SCREEN

THE WEDDING DATE

Martin Stein

There was an interesting tale here about love and lust, friendship and betrayal, passion and etiquette. Unfortunately, director Clare Kilner chose to completely ignore the story about a woman's secret affair with her fiancé's best friend and instead focused on Debra Messing and Dermot Mulroney in a romantic comedy so pathetic that even the Hallmark Channel would have turned up its nose.


Set in England for no other reason than to give the cast and crew an overseas trip, The Wedding Date is a 90-minute version of Will & Grace but without any of the wit and sparkle of the sitcom—in other words, without Sean Hayes and Megan Mullally.

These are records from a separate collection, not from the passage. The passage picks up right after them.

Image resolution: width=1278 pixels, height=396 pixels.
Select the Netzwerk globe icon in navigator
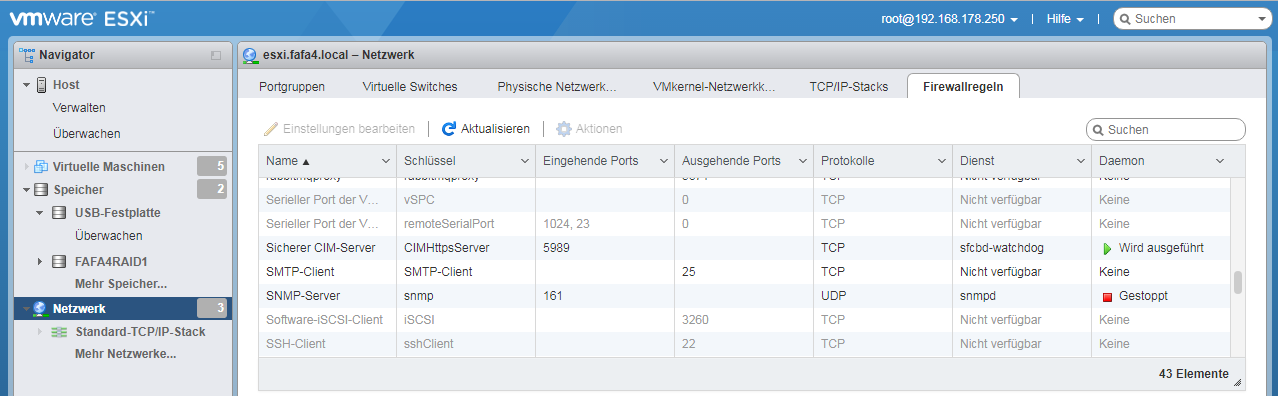40,308
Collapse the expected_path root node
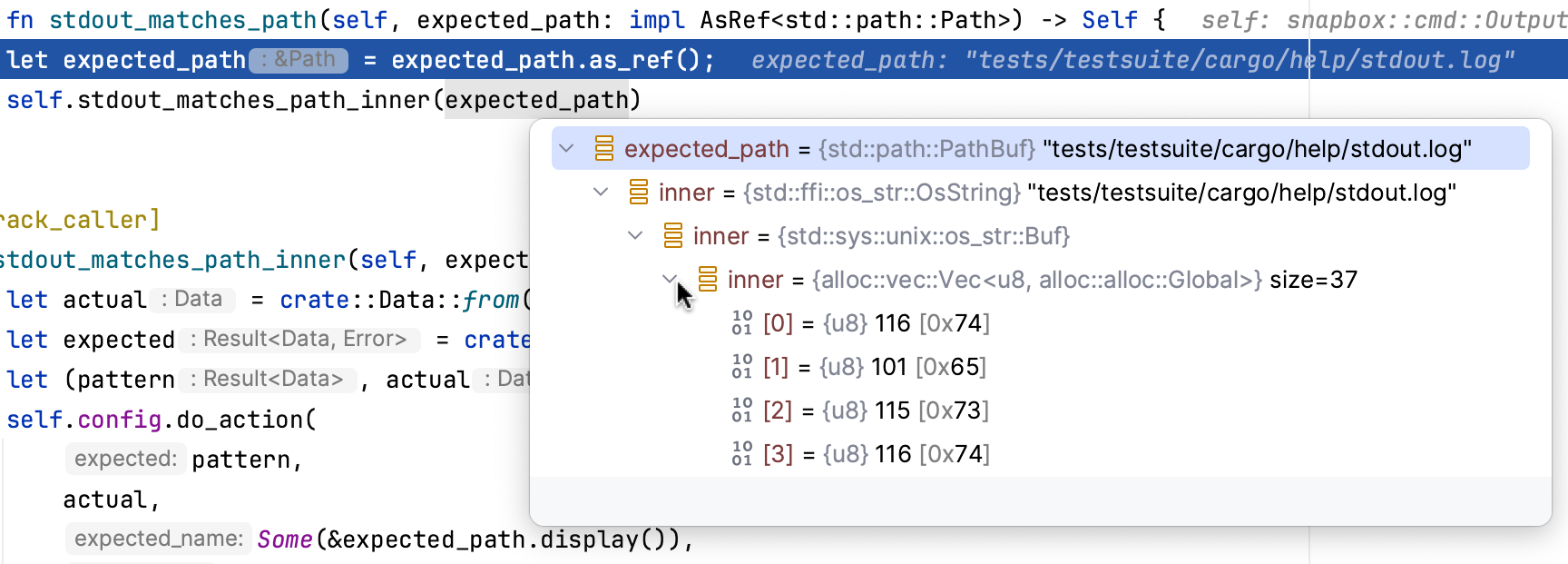1568x564 pixels. coord(567,148)
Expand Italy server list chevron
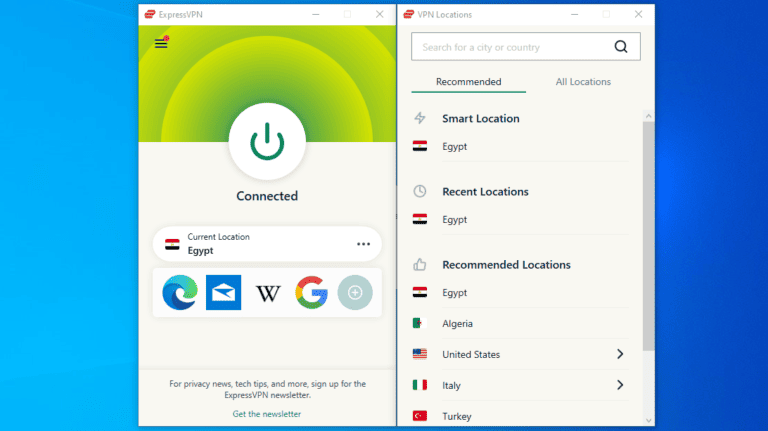This screenshot has width=768, height=431. (620, 385)
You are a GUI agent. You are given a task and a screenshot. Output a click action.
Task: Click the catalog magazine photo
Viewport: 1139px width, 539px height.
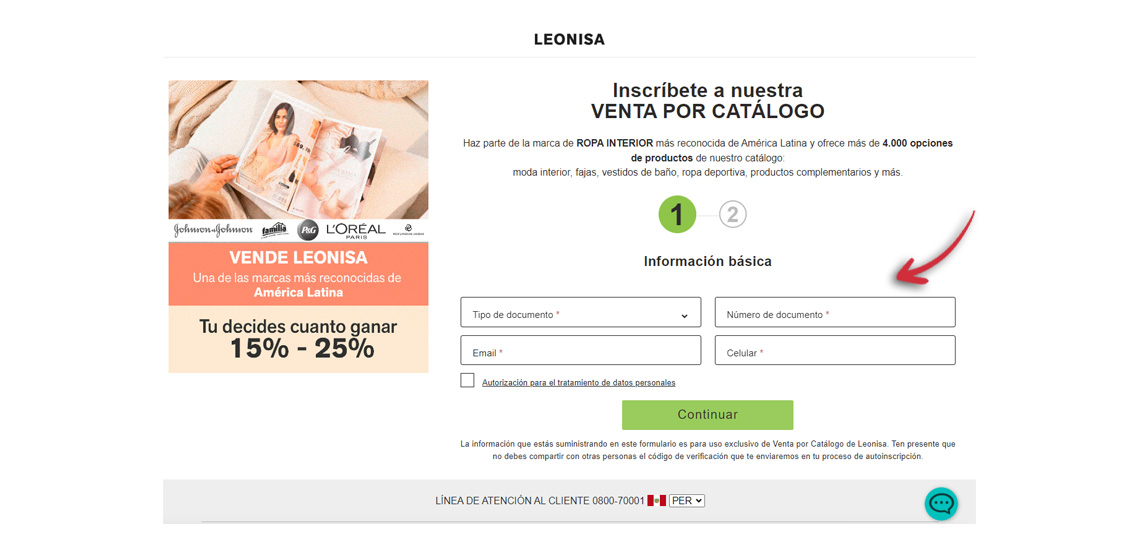coord(298,150)
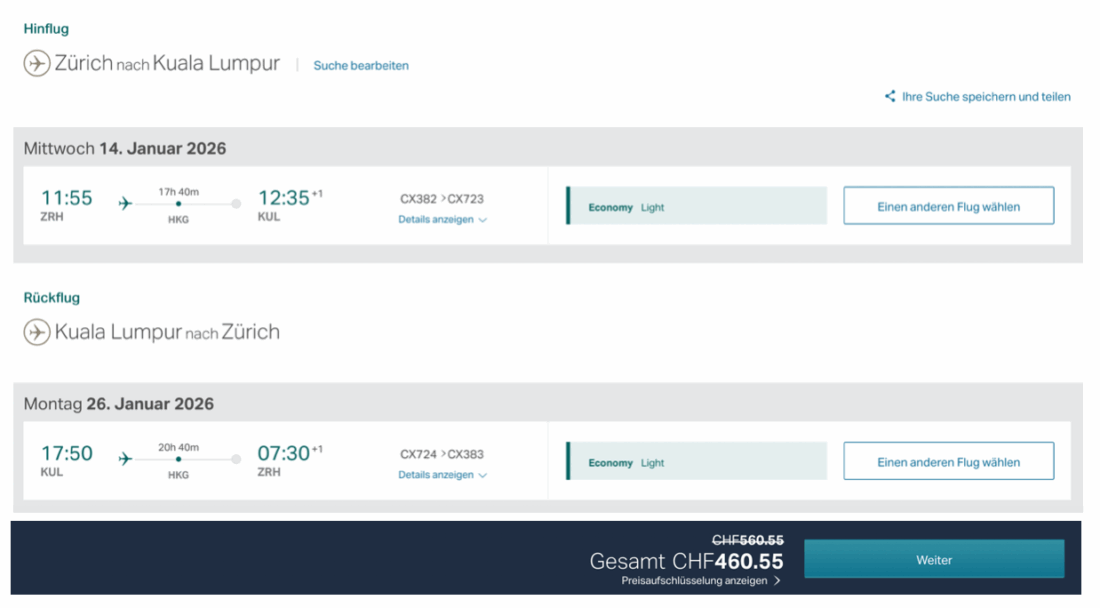Choose another outbound flight via 'Einen anderen Flug wählen'
The width and height of the screenshot is (1100, 608).
tap(948, 206)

Messing plays Kat Ellis, a woman who is exactly like TV's Grace Adler in movement, expression and personality. Kat, still nursing the emotional scars from her fiancé dumping her years ago, is off to her sister's wedding. Rather than show up solo, she hires Nick Mercer (Mulroney), a high-class male escort who's handsome, knows all the right things to say, is polite, well-spoken and can dance. In other words, the sort of guy who would have nothing to do with gals like Messing, who has the figure of a 12-year-old boy, is weak-willed, needy, neurotic and prone to falling on her boney ass.


It would be easy to give away even more of the plot than I've already revealed. Suffice it to say, Kat and Nick meet, go through the step-by-step motions of romcom love (which seems to solely consist of being in close physical proximity to one another), fight and seem on the verge of going their separate ways, and then reunite. But it's not just the sad excuse of a plot that's clichéd.


There's a crying confrontation in the rain, a zany bridesmaid, a hapless Brit with Hugh Grant hair, and scenes that exist only to add another song to the soundtrack. If Kilner had seen fit to include a car chase in which someone runs into a flower or vegetable stand, we'd have all the bases covered. Instead, we're just left with the cinematic version of Will & Disgrace.